Italy’s sovereign credit rating is due for a review by Moody’s Investors Service on Friday, with the possibility that the eurozone’s third-largest economy could get downgraded to junk.

Moody’s last rated Italy Baa3 with a negative outlook, the lowest possible investment-grade rating. And in September, Italian Prime Minister Giorgia Meloni rolled out a budget with a looser fiscal stance that includes payroll tax cuts.

Italy’s debt-to-GDP ratio is the second highest in the eurozone, behind only Greece, at 141.7 at the end of 2022, and way above the European Union average of 83.5.

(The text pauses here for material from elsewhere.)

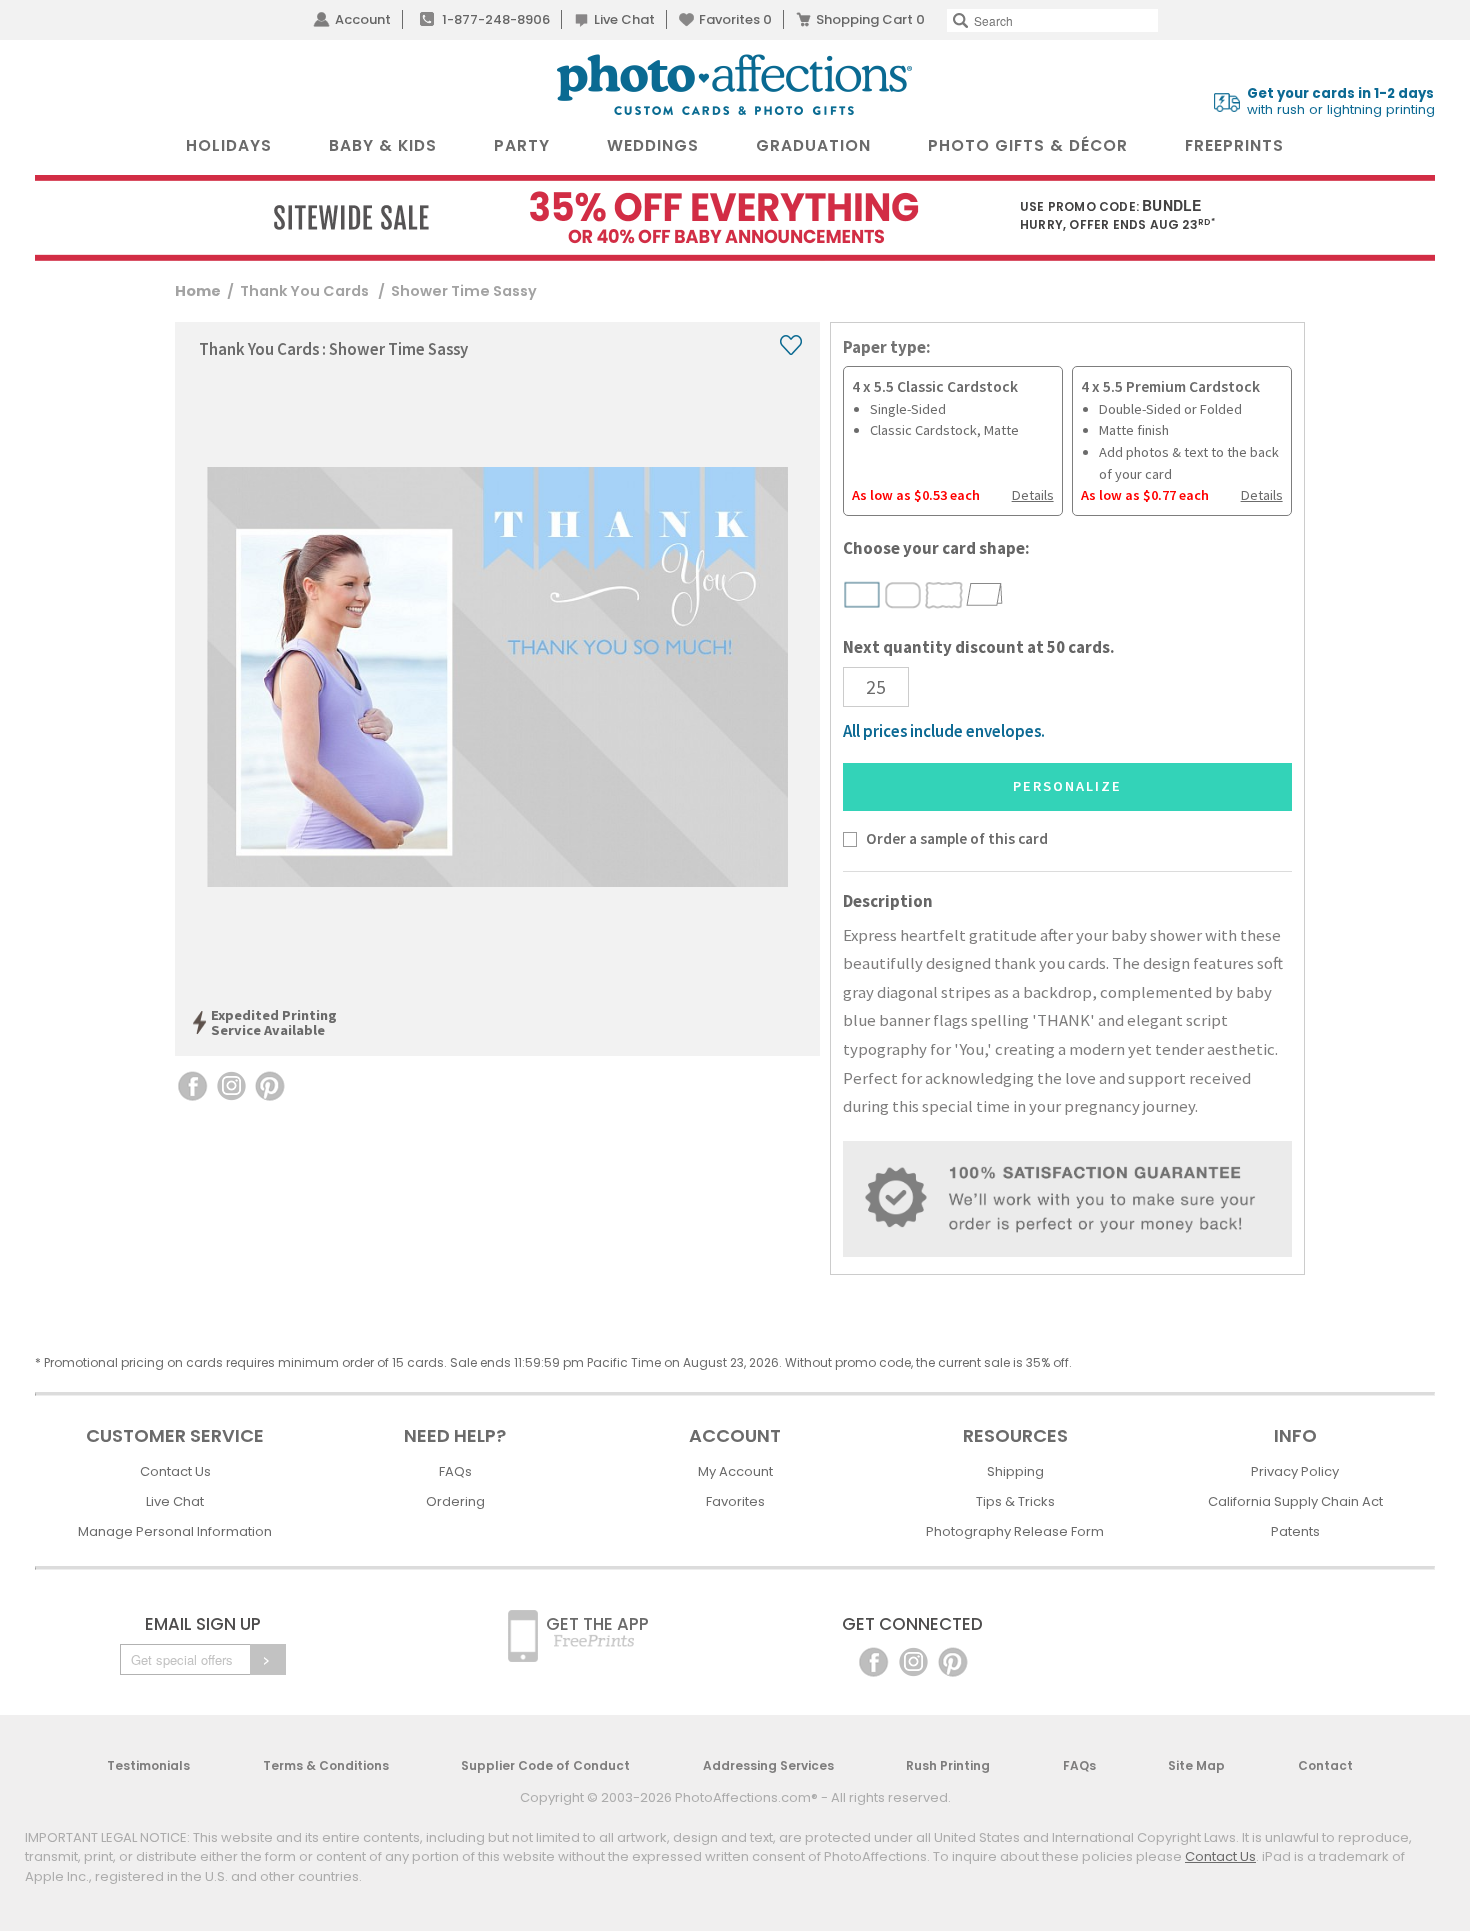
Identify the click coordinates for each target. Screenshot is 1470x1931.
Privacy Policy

And the Group of Seven member is not likely to grow itself out of the debt burden anytime soon. Fitch, for instance, only forecasts a modest pickup in GDP growth, to 1% in 2024 and 1.3% in 2025, from the acceleration of NextGenerationEU spending.

That said, the other rating agencies over the last month have affirmed Italy at investment grade, and in fact S&P and Fitch have Italy at BBB, which is the second-lowest investment-grade rating.

According to Deutsche Bank, if Moody’s were to downgrade Italy, there would be the widest dispersion between agencies since Ireland nearly a decade ago. That said, Moody’s does have a stricter stance vs. the others on Portugal and Spain, and last Friday gave a negative outlook to the U.S.

The market is not overly concerned at the moment. The gap between the yields on Italian and German 10-year bonds, 179 basis points on Thursday, was as wide as 206.3 basis points in early October, according to Tradeweb.